Reproduce the stretch from the start of the records through the line containing "pos(336,30)", keeping every line and shifting each coordinate in the answers by adding 88.

- - - -

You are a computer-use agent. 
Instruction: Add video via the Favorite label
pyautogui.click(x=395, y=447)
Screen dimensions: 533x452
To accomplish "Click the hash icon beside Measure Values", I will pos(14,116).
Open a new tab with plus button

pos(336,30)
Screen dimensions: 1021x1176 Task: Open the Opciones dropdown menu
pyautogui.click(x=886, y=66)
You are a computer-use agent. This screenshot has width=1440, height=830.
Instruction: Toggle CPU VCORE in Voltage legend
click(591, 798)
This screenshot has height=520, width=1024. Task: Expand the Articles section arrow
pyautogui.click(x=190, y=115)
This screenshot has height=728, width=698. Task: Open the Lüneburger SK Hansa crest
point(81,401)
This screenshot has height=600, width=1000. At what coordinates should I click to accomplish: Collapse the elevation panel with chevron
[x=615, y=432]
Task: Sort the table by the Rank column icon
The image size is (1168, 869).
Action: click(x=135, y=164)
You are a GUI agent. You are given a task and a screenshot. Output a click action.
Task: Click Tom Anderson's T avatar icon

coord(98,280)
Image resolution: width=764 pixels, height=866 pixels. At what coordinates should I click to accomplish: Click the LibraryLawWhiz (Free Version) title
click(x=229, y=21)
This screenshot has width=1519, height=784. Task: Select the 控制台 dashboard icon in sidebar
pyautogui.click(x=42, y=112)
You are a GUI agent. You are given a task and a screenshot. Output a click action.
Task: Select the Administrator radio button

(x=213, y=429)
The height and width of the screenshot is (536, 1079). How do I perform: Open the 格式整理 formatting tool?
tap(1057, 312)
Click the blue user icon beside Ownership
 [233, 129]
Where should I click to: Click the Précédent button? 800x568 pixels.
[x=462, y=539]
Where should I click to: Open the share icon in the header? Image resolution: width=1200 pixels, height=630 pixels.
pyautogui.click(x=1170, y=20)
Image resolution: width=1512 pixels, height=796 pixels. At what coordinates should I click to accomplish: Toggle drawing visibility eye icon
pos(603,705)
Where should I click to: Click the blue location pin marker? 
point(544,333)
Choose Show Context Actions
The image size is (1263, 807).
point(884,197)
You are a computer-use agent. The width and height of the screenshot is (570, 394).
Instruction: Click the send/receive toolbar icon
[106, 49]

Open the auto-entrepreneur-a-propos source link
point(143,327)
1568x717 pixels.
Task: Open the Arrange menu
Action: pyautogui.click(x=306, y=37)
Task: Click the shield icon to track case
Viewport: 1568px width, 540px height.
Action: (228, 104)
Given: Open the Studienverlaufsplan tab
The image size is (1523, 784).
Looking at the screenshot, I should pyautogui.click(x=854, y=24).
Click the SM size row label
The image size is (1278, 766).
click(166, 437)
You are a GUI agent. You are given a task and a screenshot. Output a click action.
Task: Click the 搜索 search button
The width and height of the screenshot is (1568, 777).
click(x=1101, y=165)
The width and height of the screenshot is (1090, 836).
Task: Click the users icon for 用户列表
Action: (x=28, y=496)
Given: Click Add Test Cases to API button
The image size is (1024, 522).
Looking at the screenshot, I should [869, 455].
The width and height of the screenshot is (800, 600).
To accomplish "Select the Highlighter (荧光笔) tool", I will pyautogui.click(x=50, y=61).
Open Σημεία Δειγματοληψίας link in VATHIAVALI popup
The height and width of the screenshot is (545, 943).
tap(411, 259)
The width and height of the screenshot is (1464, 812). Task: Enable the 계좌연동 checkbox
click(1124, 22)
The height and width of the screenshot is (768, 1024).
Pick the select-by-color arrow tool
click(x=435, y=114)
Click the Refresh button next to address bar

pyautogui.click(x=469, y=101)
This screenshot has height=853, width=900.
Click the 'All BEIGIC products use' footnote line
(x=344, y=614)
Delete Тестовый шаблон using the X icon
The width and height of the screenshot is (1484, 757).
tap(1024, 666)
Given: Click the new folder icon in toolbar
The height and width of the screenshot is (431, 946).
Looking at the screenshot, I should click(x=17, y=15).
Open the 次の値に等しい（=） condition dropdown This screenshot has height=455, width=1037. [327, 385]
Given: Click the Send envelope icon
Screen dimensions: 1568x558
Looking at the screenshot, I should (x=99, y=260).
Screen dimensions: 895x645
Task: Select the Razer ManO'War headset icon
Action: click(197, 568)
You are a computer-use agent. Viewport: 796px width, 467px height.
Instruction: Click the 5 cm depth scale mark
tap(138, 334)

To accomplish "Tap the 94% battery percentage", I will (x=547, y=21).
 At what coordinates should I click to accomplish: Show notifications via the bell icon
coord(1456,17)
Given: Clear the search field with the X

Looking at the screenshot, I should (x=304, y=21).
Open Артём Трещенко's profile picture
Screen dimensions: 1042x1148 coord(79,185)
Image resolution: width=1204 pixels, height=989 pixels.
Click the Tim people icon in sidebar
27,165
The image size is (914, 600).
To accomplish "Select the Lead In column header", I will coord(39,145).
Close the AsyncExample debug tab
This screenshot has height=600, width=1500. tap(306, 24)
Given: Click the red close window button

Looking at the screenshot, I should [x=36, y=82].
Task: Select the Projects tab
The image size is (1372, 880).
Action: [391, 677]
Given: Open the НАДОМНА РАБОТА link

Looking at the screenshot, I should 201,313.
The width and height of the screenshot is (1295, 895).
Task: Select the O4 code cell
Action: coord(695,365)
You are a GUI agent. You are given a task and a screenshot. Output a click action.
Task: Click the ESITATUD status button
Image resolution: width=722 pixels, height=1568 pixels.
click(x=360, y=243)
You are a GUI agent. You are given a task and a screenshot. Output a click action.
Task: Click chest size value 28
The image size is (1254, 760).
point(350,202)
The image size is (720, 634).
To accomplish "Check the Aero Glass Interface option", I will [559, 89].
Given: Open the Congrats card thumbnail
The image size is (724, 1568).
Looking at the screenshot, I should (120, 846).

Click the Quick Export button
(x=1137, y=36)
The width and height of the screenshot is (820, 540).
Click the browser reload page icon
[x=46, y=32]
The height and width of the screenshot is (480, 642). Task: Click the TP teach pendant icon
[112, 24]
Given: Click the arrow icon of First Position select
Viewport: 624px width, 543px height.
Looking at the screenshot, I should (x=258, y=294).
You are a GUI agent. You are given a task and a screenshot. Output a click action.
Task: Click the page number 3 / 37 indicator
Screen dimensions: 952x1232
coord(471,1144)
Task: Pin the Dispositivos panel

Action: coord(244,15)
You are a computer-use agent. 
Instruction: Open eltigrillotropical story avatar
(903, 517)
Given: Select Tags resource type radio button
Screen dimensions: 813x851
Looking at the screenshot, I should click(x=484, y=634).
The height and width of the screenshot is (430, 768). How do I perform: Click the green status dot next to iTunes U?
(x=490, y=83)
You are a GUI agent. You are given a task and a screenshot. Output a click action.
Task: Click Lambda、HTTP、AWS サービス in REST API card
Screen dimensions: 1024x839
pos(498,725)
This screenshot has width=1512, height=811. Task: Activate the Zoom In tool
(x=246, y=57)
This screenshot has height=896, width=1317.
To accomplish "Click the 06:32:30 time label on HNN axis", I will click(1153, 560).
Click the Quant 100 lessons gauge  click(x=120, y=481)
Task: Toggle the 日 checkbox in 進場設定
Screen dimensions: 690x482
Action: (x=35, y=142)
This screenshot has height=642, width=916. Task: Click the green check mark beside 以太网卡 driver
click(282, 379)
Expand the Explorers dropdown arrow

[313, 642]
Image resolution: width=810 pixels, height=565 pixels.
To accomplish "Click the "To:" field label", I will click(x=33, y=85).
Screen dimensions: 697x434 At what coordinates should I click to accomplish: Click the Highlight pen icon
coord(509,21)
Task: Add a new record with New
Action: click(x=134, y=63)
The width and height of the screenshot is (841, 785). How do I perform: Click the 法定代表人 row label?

- - - -

THE RESPONSE –
You are a computer-use agent. 
Instruction: Add video via the Favorite label
pyautogui.click(x=483, y=535)
Screen dimensions: 533x452
To accomplish "Click the hash icon beside Measure Values", I will pos(102,204).
Open a new tab with plus button

pos(424,118)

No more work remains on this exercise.